>>>>>

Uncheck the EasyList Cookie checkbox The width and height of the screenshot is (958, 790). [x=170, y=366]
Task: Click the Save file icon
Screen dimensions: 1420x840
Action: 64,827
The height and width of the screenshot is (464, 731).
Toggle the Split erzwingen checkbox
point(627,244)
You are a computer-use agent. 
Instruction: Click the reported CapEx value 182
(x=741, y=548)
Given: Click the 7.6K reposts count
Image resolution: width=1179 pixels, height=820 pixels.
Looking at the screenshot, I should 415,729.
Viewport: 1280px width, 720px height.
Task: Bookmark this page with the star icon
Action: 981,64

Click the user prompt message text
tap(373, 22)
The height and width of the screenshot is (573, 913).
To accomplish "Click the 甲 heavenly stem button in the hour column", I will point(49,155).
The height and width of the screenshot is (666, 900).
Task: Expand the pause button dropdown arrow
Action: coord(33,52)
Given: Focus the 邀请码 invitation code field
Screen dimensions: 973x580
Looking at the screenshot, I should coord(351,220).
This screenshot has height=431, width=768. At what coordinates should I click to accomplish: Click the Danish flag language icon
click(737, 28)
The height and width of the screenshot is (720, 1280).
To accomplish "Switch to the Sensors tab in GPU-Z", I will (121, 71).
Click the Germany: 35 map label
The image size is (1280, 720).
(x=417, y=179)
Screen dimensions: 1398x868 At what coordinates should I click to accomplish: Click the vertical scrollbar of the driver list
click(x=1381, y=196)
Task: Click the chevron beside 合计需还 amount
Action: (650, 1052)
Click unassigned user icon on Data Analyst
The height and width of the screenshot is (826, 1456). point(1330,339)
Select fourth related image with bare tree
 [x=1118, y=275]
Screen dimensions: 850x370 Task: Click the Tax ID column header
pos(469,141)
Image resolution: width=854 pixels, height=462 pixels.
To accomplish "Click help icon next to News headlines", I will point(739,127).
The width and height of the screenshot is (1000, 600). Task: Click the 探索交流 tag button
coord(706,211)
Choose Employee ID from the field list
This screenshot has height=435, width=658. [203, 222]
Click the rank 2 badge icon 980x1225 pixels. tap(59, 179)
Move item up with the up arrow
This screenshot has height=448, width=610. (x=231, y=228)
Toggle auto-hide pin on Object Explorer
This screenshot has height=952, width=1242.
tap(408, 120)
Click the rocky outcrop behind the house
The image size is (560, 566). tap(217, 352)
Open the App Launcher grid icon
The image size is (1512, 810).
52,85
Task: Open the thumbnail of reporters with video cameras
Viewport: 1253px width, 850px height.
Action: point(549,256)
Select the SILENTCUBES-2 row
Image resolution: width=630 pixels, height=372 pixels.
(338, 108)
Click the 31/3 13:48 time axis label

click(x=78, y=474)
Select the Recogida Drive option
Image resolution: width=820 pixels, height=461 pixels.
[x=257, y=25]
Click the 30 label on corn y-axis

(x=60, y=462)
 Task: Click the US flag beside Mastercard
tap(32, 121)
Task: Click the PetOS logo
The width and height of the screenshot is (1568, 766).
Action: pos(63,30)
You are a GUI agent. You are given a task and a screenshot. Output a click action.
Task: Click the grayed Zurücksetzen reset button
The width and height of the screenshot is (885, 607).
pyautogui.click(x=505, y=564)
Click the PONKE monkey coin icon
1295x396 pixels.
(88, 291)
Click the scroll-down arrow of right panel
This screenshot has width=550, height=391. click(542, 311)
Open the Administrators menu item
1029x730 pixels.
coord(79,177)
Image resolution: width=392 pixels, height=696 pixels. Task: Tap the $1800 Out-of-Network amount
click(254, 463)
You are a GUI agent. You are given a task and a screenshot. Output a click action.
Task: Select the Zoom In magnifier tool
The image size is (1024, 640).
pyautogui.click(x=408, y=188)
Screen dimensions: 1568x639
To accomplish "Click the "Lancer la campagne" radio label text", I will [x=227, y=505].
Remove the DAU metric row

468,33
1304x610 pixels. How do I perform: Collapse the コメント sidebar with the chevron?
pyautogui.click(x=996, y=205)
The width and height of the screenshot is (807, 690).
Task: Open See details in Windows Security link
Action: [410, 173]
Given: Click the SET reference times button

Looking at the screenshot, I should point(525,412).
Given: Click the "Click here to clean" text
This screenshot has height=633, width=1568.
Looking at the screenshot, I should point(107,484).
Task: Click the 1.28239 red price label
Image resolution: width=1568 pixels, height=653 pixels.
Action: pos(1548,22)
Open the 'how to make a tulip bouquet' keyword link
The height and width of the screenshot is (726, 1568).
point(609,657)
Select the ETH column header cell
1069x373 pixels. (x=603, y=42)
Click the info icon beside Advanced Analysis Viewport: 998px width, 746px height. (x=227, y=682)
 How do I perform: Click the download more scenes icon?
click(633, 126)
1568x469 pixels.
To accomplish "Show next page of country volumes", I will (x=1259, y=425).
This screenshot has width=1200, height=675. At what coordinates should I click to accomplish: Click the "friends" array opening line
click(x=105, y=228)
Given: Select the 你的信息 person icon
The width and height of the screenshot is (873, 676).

<<<<<

▶ **Task prompt**
What are the lines above, starting at the one with "This screenshot has height=431, width=768." and ending at the one with "Task: Open the"? Give them again exactly, and only them.

▶ **Reply to the exercise**
This screenshot has height=431, width=768. At what coordinates should I click to accomplish: Click the Danish flag language icon
click(737, 28)
The height and width of the screenshot is (720, 1280).
To accomplish "Switch to the Sensors tab in GPU-Z", I will (121, 71).
Click the Germany: 35 map label
The image size is (1280, 720).
(x=417, y=179)
Screen dimensions: 1398x868 At what coordinates should I click to accomplish: Click the vertical scrollbar of the driver list
click(x=1381, y=196)
Task: Click the chevron beside 合计需还 amount
Action: (650, 1052)
Click unassigned user icon on Data Analyst
The height and width of the screenshot is (826, 1456). point(1330,339)
Select fourth related image with bare tree
 [x=1118, y=275]
Screen dimensions: 850x370 Task: Click the Tax ID column header
pos(469,141)
Image resolution: width=854 pixels, height=462 pixels.
To accomplish "Click help icon next to News headlines", I will point(739,127).
The width and height of the screenshot is (1000, 600). Task: Click the 探索交流 tag button
coord(706,211)
Choose Employee ID from the field list
This screenshot has height=435, width=658. [203, 222]
Click the rank 2 badge icon 980x1225 pixels. tap(59, 179)
Move item up with the up arrow
This screenshot has height=448, width=610. (x=231, y=228)
Toggle auto-hide pin on Object Explorer
This screenshot has height=952, width=1242.
tap(408, 120)
Click the rocky outcrop behind the house
The image size is (560, 566). tap(217, 352)
Open the App Launcher grid icon
The image size is (1512, 810).
52,85
Task: Open the thumbnail of reporters with video cameras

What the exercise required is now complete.